Return on Marketing Investment = [Incremental Margin – Marketing Investment] / Marketing Investment

Use of this metric promotes accountability for marketing spending, enables comparison across alternatives to decide on the best action and furthers organizational learning and cross-functional team work. Unfortunately, managers are struggling to define and calculate ROMI (Woods 2004), especially outside the price/promotions domain (Bucklin and Gupta 1999). A survey of over 1000 C-level managers (CMO Council 2004) revealed that over 90% of marketing executives viewed marketing performance metrics as a significant priority, but that over 80% were unhappy with their current ability to measure performance. Only 17% of marketing executives have a comprehensive system to measure marketing performance. The companies they work for outperformed other firms in revenue growth, market share and profitability. Thus, most organizations experience considerable roadblocks to fulfill the appealing promise of measuring ROMI and using it to enable better marketing decisions and higher performance. Since financial decisions within the firm in non-marketing domain are evaluated, at least in part, if not primarily, based on their return on investment, it makes investing in marketing activities more difficult by not having their comparable measure.
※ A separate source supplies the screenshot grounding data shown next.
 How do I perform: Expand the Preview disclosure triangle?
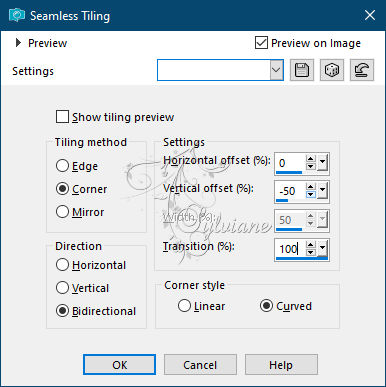coord(18,43)
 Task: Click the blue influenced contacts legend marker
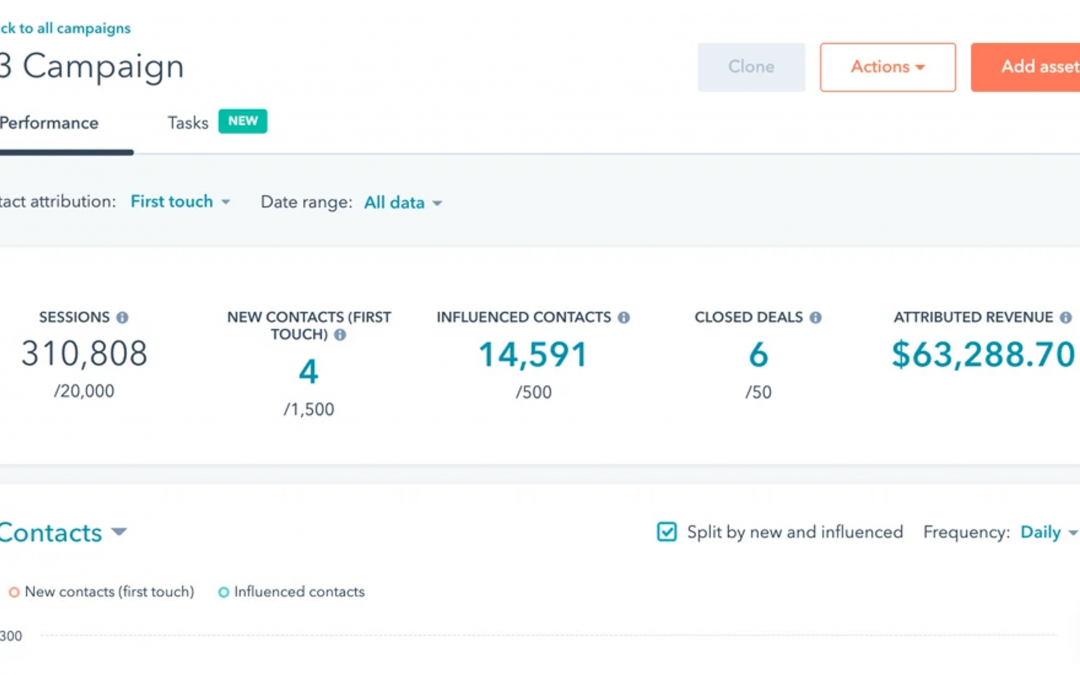pyautogui.click(x=223, y=592)
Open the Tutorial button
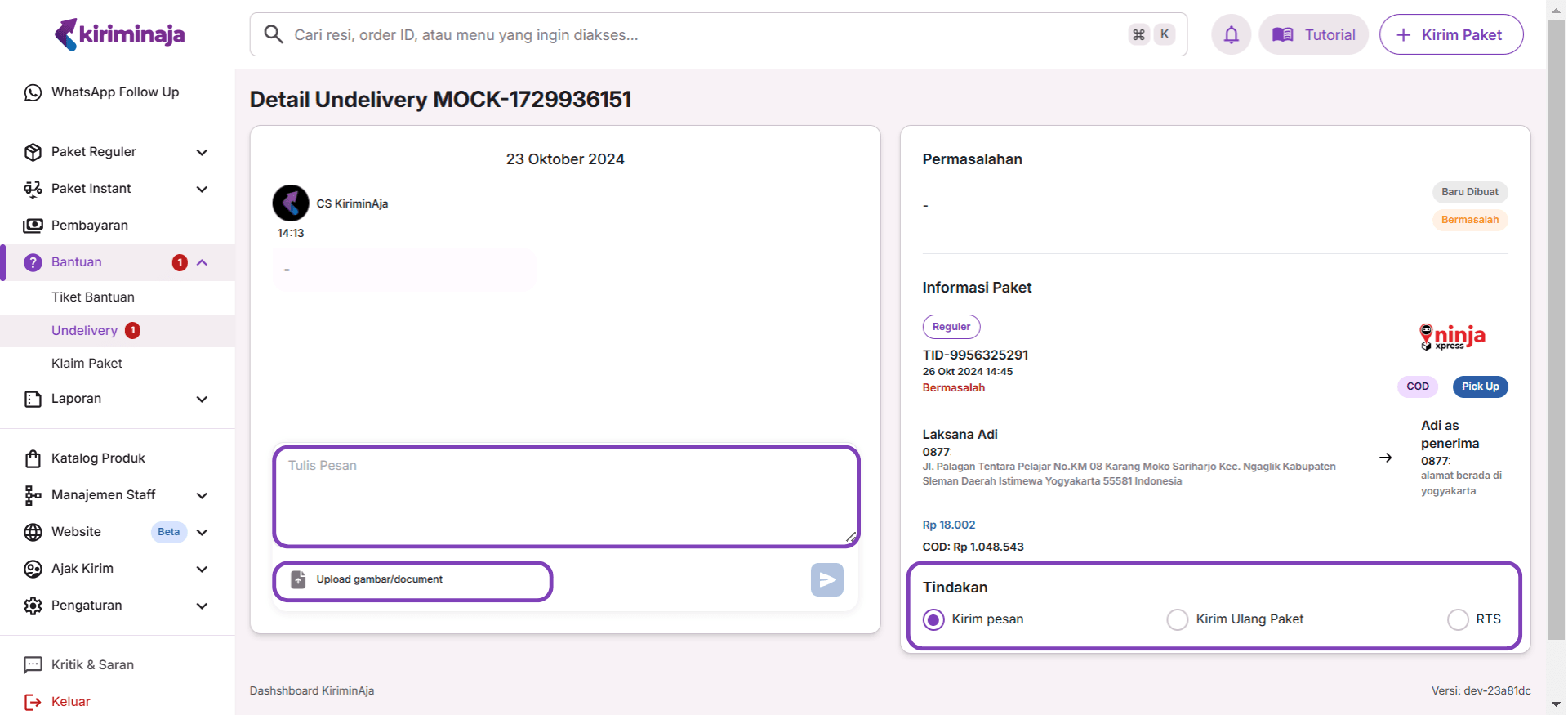 click(1313, 34)
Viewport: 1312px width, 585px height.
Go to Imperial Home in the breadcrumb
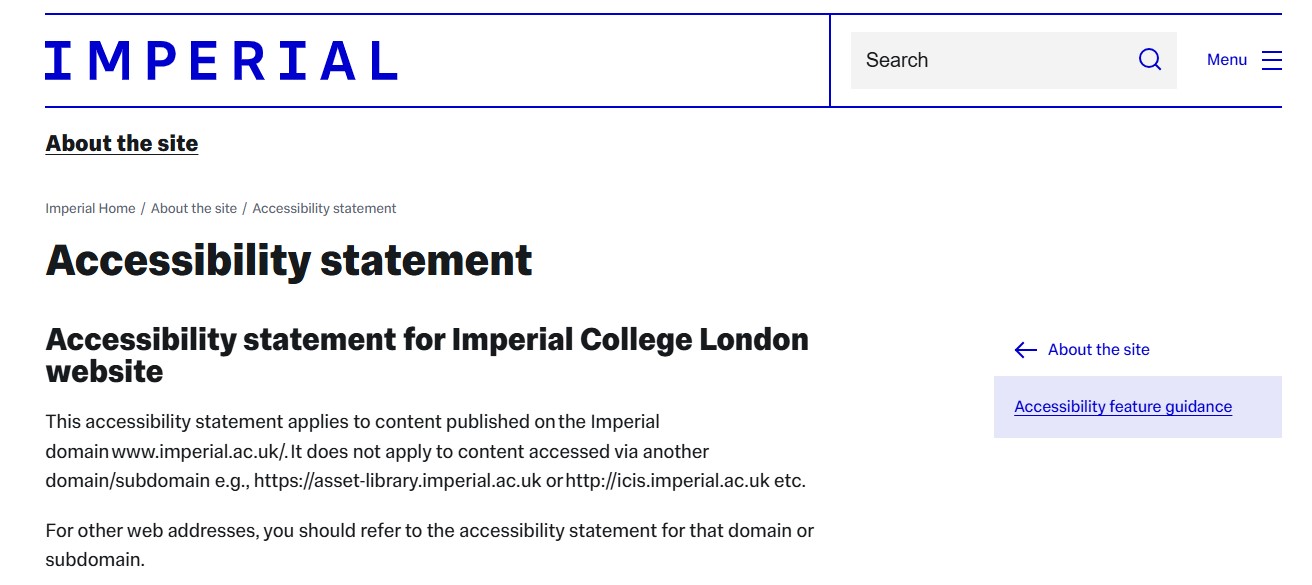pyautogui.click(x=90, y=209)
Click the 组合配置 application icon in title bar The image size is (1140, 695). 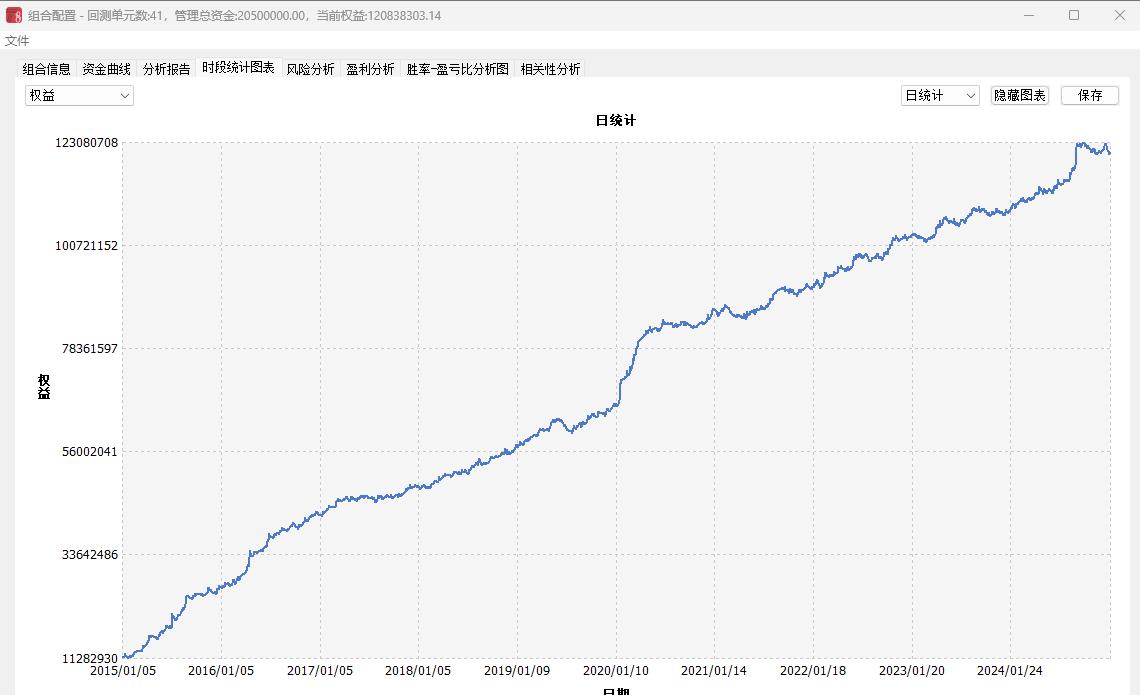tap(13, 15)
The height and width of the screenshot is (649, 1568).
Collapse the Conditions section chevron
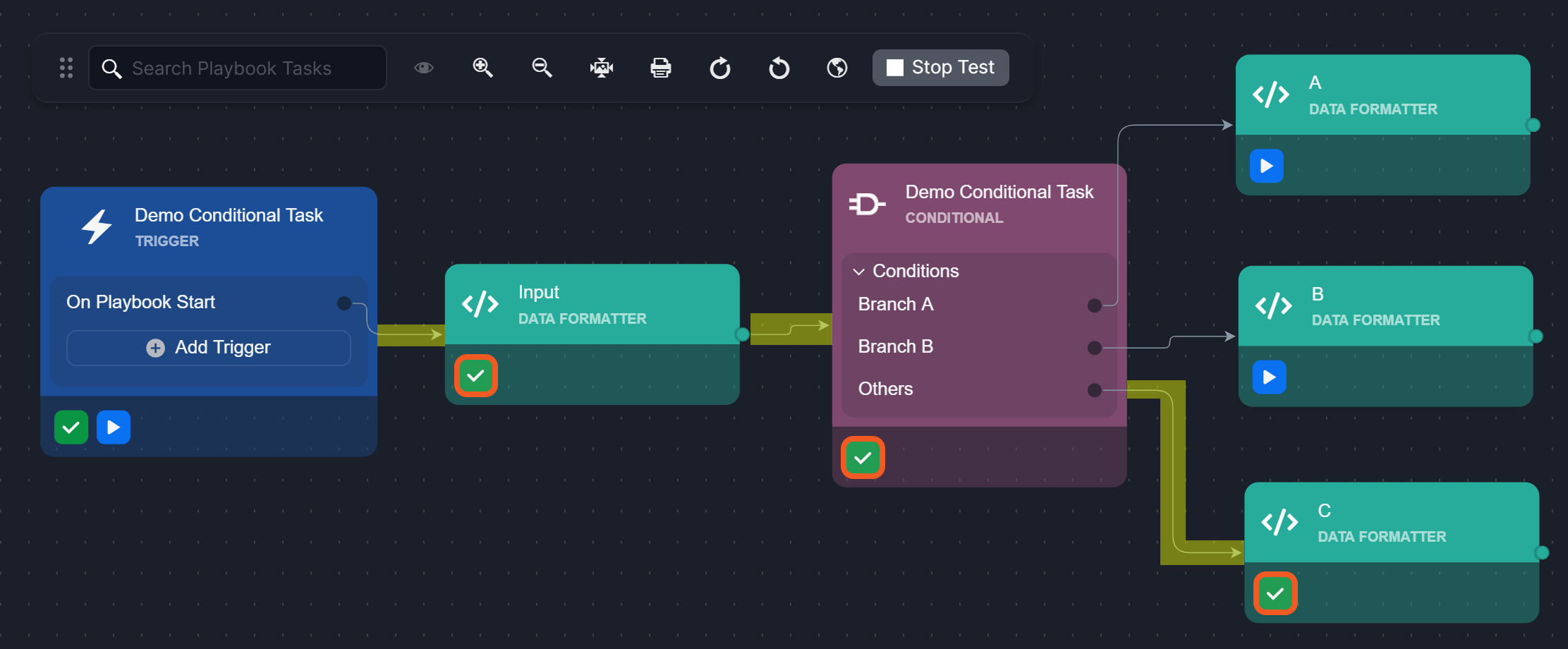point(858,272)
Several reasons underlie these difficulties, from the improper use of the term ‘return on investment’ for measures that do not include profits/margins nor investment costs (Lenskold 2003), to the lack of research into how return on marketing investment can be measured and how it can be used to enhance performance (Pauwels et al. 2008). Indeed, while many marketing practitioners and academics have expressed concern about marketing accountability and return on investment, the current push largely has come from outside the field, notably top management and finance (Lehmann and Keller 2006). Unfortunately, CEOs and CFOs have been disappointed by the most common responses of the marketing field, from ‘it is hard to judge the impact of marketing spend since so many factors come into play between the spending and the ultimate financial result’ (marketing practice), to ‘we already show it through our sales response functions’ (marketing academia). The authors’ experience in recent years demonstrates that such positions are of little help in bridging the gap between marketing and finance fields, enabling joint understanding and trust in ROMI calculations and ROMI-based decisions and building the standing of marketing in the C-suite.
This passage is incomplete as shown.